他们已经走到顾府所在的巷子。谢青梧停下脚步,转身面对陆执:“陆大人,那晚确实有人夜袭,但被顾公子的护卫打退了。我一个书生,躲在舱里,什么也没看见。”
“什么也没看见?”陆执眼神锐利,“可我听说,谢公子那晚很镇定,还帮着出了主意。”
消息真灵通。谢青梧心里冷笑,面上却露出恰到好处的惊讶:“陆大人听谁说的?那晚乱得很,我吓得腿都软了,能出什么主意?”
两人对视,雪落在肩头,很快积了薄薄一层。
陆执忽然笑了:“谢公子说得对,可能是我听错了。”他退后一步,“今晚打扰了。不过……”
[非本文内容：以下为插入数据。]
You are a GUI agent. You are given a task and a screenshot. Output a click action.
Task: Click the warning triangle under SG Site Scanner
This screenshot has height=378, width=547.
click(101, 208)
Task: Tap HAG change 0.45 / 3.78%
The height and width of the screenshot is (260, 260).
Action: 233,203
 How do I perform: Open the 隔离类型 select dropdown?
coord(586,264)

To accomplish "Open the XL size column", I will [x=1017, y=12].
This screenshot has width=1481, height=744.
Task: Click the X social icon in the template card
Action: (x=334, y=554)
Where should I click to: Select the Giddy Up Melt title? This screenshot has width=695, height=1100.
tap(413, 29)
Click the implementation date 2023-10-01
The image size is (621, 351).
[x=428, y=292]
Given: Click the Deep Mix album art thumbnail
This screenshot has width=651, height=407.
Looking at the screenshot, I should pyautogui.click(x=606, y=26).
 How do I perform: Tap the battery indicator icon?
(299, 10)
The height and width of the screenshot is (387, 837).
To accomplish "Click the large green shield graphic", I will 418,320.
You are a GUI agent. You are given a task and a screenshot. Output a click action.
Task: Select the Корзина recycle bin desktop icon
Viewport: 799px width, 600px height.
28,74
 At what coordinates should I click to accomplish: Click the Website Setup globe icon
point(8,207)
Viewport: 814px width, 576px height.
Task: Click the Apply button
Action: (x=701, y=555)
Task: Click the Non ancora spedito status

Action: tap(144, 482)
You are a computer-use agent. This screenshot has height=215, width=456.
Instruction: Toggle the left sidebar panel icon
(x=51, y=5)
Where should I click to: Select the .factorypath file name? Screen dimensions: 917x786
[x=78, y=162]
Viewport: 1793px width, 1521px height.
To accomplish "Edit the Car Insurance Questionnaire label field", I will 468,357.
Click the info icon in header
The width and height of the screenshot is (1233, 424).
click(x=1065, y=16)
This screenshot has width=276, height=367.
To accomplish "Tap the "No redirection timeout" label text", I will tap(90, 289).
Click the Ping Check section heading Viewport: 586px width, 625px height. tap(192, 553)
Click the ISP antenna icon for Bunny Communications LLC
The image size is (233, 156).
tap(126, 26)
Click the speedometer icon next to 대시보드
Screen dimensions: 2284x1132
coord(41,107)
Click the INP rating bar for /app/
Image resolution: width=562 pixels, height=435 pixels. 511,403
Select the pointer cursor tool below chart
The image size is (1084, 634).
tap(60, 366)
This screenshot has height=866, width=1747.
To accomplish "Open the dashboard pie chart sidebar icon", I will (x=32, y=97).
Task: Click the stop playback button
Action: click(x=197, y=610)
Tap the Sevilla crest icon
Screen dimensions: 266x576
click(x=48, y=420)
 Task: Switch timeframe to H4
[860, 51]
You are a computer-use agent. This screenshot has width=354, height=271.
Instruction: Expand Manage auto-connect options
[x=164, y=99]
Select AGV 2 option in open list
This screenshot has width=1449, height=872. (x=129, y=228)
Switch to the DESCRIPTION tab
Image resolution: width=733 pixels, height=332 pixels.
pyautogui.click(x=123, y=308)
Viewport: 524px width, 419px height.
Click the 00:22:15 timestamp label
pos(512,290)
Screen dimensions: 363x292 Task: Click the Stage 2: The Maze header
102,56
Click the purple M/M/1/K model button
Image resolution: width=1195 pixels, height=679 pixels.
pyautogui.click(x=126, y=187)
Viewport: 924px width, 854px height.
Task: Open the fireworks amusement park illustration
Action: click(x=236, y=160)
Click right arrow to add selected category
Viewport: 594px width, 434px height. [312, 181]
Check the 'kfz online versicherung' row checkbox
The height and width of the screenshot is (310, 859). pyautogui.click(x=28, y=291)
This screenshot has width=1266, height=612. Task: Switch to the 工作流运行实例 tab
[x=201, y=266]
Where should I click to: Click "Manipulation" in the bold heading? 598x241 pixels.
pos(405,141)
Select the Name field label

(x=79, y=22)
他顿了顿:“京城不比江州,水深。谢公子往后行事,还是小心些好。”
说完,转身走了,很快消失在雪幕里。
慕容芷从暗处走出来,脸色发白:“公子,他……”
“他起疑了。”谢青梧看着陆执消失的方向,“但没证据。”
回到听竹轩,谢青梧坐在灯下,许久没动。慕容芷端来热茶,她接过,手有些凉。
“阿芷,”她忽然问,“陆执这个人,你听说过吗?”
慕容芷握紧拳头:“听说过。北镇抚司最年轻的千户,他现在应该是千户了。三年前我父亲出事时,他还只是个小旗,但查案很厉害。”
“为人如何?”
“说不好。”慕容芷摇头,“锦衣卫里,没几个干净的。但他……据说很讲证据,不滥杀。”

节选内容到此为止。